Aujourd'hui, je voudrais approfondir sur la confiance en les supports virtuels.
1. Véracité de la toile
Est-ce que le texte que vous, les internautes, lirez, est bien celui que j'ai écrit?
Comment puis-je être sure du contenu de mon blog, alors que je ne lis plus mes vieux écrits. Un cyberpirate pourrait changer le sens des mes propos, à mon insu. Je pars du principe que vu la valeur stratégique de mes écrits, il est peu probable que je sois la cible d'actes préjudiciables. Je suppose aussi que le site est suffisamment sécurisé!
2. Abus de confiance
Coumarine a écrit un texte rageur sur le sujet. Une personne nonchalente a fait un simple copier-coller.
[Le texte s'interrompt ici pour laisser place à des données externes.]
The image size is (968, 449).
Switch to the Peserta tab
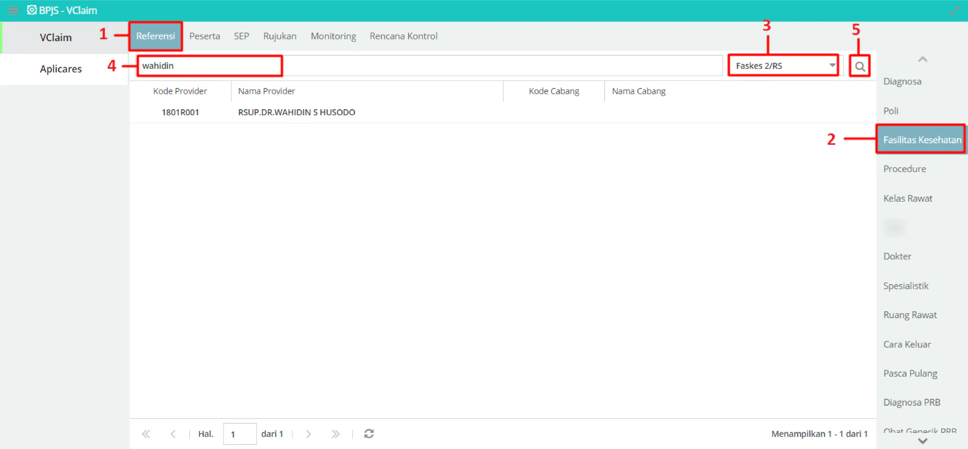[205, 36]
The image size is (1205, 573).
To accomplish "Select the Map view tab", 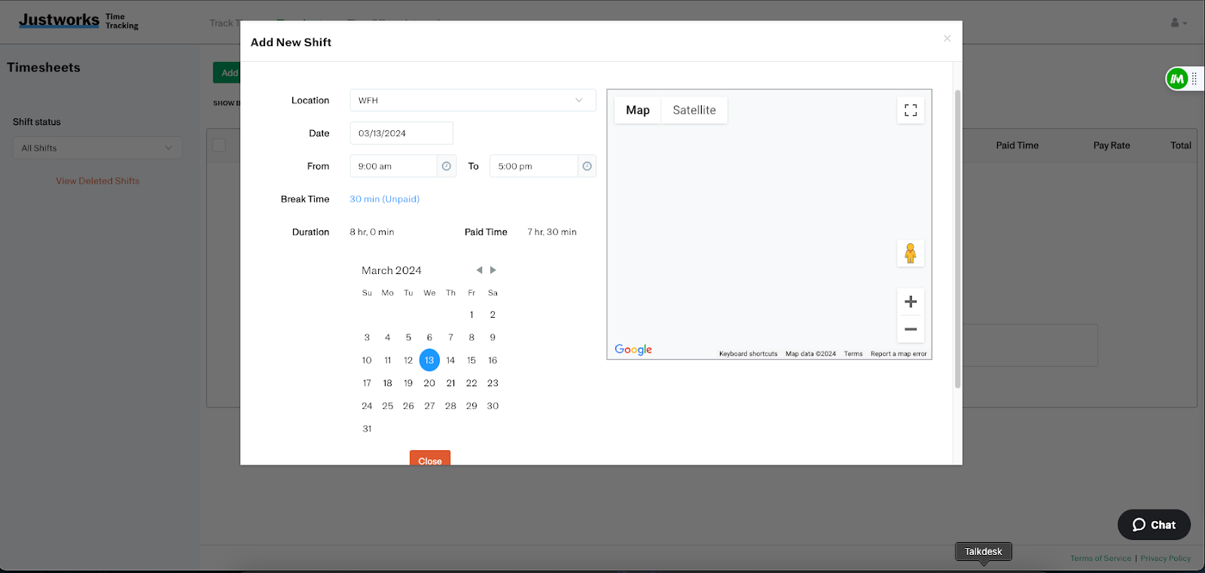I will click(637, 110).
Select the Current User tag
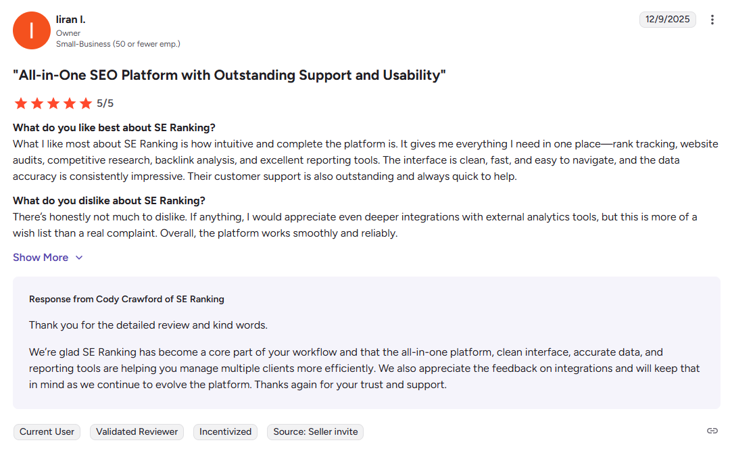The width and height of the screenshot is (730, 451). [47, 432]
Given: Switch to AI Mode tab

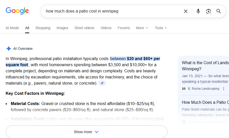Looking at the screenshot, I should pos(12,28).
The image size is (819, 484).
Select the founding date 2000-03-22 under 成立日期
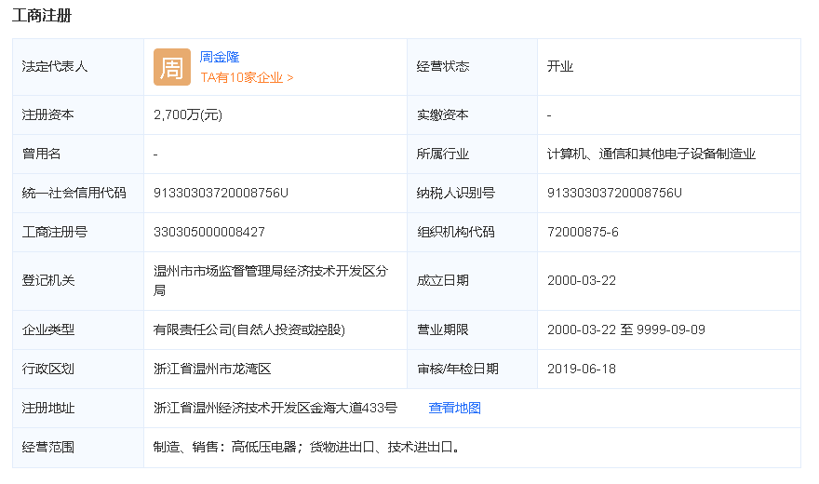pyautogui.click(x=582, y=280)
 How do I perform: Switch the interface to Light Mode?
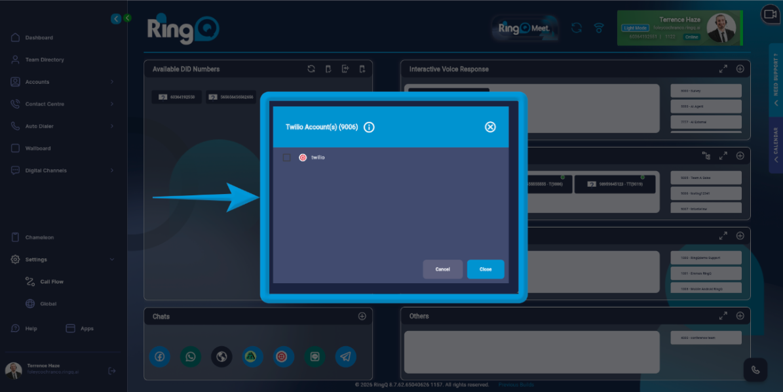(x=634, y=28)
J'ai essayé sur ton blog de retrouver ce texte (peine perdue), mais pour l'occasion, j'ai vu ou revu tes belles photos de l'automne 2008 et de la neige sur ton étang.
En partant musarder sur ton blog, j'en ai perdu le fil de mes idées.
3. Partager et communiquer
Il faut avoir suffisamment confiance en soi pour partager.
Quel plaisir de pouvoir faire découvrir ses belles images.
Quel plaisir pour le lecteur de passage qui, distrait par quelques belles images, s'apaise.
Tant pis pour les nuisibles, les cyberpirates et autres vipères qui ébranlent un instant notre confiance...!
11 août 2009
D'une année à l'autre
Cela fait quelques semaines que je parcourre ton blog. Je n'y laisse plus de commentaire. J'ai vu tes coquelicots, ils me rappellent mes commentaires laissés deçi - delà.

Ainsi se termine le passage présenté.